▶ **WHAT YOU SHOULD DO**:
Transcribe the stretch of entries below from the line with "Task: Open the column visibility grid icon" through the line with "Image resolution: width=1568", exactly and with both ends included; leave out all other lines.

▶ **DATA FOR THIS TASK**:

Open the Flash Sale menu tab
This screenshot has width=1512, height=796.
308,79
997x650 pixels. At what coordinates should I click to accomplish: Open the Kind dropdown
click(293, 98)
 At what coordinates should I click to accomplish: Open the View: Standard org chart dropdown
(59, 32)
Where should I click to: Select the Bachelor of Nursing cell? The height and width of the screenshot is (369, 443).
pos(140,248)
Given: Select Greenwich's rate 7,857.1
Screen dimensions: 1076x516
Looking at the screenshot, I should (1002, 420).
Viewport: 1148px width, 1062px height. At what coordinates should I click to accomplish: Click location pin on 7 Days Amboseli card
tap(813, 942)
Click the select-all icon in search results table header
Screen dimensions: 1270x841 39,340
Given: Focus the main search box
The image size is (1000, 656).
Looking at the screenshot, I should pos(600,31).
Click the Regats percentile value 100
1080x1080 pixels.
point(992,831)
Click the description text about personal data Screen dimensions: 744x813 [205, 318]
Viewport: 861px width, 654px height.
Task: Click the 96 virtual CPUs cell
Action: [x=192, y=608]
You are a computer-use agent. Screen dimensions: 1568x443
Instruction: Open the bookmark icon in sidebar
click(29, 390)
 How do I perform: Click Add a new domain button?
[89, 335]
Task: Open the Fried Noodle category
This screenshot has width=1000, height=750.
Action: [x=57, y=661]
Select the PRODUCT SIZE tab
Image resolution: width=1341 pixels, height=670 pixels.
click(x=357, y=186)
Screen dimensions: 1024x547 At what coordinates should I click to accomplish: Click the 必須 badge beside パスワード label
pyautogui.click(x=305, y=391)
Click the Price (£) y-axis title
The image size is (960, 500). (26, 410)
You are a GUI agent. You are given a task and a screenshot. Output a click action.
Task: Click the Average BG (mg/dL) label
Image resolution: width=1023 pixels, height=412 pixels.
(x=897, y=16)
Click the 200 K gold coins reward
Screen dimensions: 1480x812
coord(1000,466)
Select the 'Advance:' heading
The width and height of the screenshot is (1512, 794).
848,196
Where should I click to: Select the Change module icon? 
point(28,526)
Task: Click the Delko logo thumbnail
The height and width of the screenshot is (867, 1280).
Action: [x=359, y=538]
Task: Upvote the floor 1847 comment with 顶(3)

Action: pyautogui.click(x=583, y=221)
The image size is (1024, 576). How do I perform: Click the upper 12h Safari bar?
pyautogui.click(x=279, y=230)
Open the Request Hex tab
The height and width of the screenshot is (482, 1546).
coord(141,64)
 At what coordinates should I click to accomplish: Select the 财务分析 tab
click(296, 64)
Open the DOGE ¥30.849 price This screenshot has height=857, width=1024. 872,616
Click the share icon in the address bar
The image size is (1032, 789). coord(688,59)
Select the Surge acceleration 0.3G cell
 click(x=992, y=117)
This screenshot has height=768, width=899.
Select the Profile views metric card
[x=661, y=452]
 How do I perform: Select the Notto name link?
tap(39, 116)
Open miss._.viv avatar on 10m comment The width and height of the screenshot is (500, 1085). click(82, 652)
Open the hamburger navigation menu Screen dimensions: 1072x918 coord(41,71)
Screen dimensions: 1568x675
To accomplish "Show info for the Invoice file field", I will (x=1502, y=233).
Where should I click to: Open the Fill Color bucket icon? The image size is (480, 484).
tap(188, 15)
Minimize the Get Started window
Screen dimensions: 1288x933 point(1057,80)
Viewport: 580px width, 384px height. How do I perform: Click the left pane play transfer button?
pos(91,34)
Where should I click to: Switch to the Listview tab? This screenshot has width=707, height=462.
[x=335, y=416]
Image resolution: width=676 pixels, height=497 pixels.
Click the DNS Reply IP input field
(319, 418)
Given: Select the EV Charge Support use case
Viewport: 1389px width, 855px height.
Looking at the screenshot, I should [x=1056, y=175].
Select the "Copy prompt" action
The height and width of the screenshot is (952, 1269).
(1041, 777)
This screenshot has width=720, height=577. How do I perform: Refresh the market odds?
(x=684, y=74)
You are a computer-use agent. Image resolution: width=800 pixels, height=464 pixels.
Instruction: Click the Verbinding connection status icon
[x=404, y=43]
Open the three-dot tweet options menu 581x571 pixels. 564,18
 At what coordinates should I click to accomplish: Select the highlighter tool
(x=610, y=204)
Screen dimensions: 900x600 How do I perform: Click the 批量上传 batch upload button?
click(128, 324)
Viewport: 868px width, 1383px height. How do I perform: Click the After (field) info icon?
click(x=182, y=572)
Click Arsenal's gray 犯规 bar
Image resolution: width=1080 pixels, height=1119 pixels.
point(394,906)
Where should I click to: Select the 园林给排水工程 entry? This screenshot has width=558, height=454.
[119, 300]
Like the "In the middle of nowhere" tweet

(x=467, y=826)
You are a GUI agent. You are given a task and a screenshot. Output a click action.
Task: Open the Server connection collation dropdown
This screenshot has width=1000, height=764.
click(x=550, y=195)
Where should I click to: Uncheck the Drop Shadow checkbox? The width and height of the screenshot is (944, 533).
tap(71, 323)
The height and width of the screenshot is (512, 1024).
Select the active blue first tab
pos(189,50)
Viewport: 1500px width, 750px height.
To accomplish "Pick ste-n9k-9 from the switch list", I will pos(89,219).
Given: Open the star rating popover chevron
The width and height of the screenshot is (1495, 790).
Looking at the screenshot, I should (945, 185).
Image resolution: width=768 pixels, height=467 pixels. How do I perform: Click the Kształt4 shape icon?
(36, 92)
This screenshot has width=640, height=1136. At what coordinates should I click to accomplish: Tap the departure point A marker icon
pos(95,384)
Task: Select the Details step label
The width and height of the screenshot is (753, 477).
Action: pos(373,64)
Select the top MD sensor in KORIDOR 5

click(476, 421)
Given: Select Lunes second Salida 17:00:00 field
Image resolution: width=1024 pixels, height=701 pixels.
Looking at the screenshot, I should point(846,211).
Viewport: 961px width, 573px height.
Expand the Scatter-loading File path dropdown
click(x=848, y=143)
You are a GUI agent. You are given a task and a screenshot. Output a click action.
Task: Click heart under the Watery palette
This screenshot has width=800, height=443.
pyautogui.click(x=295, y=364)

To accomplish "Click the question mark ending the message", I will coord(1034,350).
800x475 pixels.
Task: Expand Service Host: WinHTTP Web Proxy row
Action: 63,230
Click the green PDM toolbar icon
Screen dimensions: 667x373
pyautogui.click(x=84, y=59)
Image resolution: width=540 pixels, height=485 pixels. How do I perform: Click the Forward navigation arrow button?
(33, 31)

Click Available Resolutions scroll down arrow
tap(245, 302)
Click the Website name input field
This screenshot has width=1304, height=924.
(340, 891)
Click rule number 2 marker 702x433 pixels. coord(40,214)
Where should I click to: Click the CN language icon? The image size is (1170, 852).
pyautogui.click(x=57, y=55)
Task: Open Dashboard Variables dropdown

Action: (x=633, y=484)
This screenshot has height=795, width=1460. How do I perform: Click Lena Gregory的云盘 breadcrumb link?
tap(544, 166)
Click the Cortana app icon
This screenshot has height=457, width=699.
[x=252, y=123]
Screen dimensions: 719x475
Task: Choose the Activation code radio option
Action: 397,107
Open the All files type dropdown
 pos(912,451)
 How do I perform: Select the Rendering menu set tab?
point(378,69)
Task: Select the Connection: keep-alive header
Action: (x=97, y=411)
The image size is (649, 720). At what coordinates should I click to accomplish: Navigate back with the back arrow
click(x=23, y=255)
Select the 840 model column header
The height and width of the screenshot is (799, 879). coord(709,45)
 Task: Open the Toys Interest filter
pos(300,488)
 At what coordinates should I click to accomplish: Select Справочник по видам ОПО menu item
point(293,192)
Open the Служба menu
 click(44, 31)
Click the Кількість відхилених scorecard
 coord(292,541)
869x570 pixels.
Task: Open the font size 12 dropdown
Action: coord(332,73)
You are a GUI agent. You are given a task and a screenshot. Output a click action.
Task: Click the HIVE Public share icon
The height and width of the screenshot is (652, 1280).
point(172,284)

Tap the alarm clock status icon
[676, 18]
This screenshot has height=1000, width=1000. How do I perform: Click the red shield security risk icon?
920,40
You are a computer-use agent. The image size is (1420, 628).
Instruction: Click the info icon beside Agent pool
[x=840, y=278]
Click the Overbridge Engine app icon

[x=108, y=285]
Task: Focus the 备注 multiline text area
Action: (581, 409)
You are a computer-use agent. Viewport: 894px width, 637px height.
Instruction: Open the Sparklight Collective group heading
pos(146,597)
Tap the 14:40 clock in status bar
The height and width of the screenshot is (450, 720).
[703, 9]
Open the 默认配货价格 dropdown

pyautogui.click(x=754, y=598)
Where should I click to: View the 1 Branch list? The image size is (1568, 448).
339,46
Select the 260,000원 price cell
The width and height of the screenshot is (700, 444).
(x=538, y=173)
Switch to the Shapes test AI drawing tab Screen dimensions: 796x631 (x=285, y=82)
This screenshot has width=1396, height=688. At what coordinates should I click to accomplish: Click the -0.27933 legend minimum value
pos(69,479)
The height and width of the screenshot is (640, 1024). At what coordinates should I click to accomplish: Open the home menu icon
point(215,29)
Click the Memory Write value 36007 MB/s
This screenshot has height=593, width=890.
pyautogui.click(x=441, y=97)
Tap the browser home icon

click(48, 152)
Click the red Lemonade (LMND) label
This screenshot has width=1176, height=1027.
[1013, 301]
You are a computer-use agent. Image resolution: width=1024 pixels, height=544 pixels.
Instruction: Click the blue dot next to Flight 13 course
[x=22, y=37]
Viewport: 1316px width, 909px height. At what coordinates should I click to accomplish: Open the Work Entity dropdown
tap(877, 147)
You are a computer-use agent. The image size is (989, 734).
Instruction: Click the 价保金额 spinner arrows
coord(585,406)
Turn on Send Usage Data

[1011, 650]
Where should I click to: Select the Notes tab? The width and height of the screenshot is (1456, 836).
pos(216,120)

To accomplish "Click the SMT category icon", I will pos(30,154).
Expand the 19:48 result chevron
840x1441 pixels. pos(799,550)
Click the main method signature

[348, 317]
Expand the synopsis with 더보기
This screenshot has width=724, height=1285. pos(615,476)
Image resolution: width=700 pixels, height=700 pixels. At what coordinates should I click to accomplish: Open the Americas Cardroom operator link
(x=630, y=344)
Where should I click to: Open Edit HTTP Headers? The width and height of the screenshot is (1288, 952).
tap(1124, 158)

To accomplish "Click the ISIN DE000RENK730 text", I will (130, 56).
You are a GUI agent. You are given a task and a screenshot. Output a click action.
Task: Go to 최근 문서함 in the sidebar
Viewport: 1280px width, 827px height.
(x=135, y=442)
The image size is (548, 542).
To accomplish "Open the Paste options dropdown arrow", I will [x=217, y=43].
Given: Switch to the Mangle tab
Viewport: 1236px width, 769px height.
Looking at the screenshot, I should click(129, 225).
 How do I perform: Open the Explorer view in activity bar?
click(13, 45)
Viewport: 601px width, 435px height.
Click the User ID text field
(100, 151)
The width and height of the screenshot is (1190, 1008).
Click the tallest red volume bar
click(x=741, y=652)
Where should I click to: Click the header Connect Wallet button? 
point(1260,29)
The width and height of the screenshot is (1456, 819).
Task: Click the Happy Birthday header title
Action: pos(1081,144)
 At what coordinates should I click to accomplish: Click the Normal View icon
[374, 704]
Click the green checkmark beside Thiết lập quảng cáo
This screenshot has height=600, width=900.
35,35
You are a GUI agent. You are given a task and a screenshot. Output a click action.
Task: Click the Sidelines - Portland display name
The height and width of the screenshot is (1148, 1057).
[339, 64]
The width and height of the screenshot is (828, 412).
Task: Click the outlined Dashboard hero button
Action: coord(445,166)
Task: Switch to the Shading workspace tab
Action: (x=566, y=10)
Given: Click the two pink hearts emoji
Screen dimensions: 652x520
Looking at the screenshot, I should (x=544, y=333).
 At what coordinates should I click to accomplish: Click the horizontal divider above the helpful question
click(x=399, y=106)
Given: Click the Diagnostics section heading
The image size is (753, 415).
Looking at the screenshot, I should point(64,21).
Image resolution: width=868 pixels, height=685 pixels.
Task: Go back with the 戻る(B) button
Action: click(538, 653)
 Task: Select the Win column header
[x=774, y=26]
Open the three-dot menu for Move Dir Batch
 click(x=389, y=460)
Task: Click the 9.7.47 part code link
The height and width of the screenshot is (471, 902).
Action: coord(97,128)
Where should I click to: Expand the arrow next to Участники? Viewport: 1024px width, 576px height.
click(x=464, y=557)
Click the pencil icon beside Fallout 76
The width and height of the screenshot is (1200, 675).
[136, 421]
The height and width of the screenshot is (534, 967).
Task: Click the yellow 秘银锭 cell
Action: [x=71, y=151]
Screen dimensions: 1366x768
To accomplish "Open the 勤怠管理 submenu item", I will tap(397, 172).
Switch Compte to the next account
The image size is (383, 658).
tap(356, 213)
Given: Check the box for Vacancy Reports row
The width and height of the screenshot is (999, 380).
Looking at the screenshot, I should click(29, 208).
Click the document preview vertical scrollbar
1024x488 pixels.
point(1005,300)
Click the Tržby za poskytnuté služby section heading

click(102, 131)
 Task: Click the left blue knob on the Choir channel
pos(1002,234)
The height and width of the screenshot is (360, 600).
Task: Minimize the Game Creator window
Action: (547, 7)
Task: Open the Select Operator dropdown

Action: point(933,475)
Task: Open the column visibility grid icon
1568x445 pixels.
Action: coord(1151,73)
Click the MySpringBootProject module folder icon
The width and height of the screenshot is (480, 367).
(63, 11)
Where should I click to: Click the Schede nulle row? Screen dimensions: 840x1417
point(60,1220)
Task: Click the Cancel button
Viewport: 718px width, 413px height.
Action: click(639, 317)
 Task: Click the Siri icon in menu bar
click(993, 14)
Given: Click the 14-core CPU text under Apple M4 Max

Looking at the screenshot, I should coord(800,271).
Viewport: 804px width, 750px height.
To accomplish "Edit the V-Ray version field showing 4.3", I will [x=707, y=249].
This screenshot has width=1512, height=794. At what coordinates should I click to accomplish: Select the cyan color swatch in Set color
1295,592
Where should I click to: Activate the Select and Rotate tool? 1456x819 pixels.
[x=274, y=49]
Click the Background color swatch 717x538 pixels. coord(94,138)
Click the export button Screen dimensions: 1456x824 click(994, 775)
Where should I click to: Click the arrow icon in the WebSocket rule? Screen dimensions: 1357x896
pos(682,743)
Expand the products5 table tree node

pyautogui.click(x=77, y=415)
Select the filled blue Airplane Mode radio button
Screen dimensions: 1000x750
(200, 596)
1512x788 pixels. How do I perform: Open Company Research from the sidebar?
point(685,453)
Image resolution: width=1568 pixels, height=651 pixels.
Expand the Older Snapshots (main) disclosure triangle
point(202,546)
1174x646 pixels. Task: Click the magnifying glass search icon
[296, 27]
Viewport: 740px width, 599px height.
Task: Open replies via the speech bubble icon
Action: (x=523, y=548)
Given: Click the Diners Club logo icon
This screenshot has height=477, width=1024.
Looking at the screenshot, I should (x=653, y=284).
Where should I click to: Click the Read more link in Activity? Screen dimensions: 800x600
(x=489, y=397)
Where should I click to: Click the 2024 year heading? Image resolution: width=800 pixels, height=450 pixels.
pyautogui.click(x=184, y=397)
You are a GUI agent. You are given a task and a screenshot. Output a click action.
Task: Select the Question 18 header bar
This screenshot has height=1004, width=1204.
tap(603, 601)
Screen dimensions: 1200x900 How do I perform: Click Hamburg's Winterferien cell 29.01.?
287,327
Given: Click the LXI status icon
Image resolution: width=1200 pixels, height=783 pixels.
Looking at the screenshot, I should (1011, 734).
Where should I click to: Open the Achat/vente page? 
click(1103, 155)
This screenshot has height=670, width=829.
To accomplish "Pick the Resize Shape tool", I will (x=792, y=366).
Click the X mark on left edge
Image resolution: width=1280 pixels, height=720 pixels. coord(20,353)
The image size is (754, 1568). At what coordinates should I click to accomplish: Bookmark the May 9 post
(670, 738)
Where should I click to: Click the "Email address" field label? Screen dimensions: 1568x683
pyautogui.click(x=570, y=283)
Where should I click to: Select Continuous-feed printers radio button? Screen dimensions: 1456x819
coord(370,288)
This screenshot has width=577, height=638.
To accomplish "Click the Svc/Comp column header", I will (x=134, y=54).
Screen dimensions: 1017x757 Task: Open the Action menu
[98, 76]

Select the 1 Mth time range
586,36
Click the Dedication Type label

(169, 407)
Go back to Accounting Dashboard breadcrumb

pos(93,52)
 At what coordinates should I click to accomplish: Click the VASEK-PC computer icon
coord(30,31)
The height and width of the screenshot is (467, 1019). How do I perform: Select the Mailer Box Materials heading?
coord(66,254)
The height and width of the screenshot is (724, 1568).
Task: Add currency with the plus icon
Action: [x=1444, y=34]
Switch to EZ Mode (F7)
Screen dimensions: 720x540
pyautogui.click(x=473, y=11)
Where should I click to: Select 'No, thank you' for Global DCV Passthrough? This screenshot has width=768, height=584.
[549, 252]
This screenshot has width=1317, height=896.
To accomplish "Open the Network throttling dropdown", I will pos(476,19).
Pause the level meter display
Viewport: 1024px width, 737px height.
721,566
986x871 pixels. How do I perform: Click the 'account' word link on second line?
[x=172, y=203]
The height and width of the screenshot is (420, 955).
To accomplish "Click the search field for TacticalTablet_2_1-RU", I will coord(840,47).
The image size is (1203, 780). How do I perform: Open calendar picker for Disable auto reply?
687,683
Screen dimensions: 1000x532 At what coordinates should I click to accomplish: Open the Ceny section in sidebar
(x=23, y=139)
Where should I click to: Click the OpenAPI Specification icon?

▶ **REPLY**:
Task: Open the column visibility grid icon
1568x445 pixels.
Action: coord(1151,73)
Click the MySpringBootProject module folder icon
The width and height of the screenshot is (480, 367).
(63, 11)
Where should I click to: Click the Schede nulle row? Screen dimensions: 840x1417
point(60,1220)
Task: Click the Cancel button
Viewport: 718px width, 413px height.
Action: click(639, 317)
 Task: Click the Siri icon in menu bar
click(993, 14)
Given: Click the 14-core CPU text under Apple M4 Max

Looking at the screenshot, I should coord(800,271).
Viewport: 804px width, 750px height.
To accomplish "Edit the V-Ray version field showing 4.3", I will [x=707, y=249].
This screenshot has width=1512, height=794. At what coordinates should I click to accomplish: Select the cyan color swatch in Set color
1295,592
Where should I click to: Activate the Select and Rotate tool? 1456x819 pixels.
[x=274, y=49]
Click the Background color swatch 717x538 pixels. coord(94,138)
Click the export button Screen dimensions: 1456x824 click(994, 775)
Where should I click to: Click the arrow icon in the WebSocket rule? Screen dimensions: 1357x896
pos(682,743)
Expand the products5 table tree node

pyautogui.click(x=77, y=415)
Select the filled blue Airplane Mode radio button
Screen dimensions: 1000x750
(200, 596)
1512x788 pixels. How do I perform: Open Company Research from the sidebar?
point(685,453)
Image resolution: width=1568 pixels, height=651 pixels.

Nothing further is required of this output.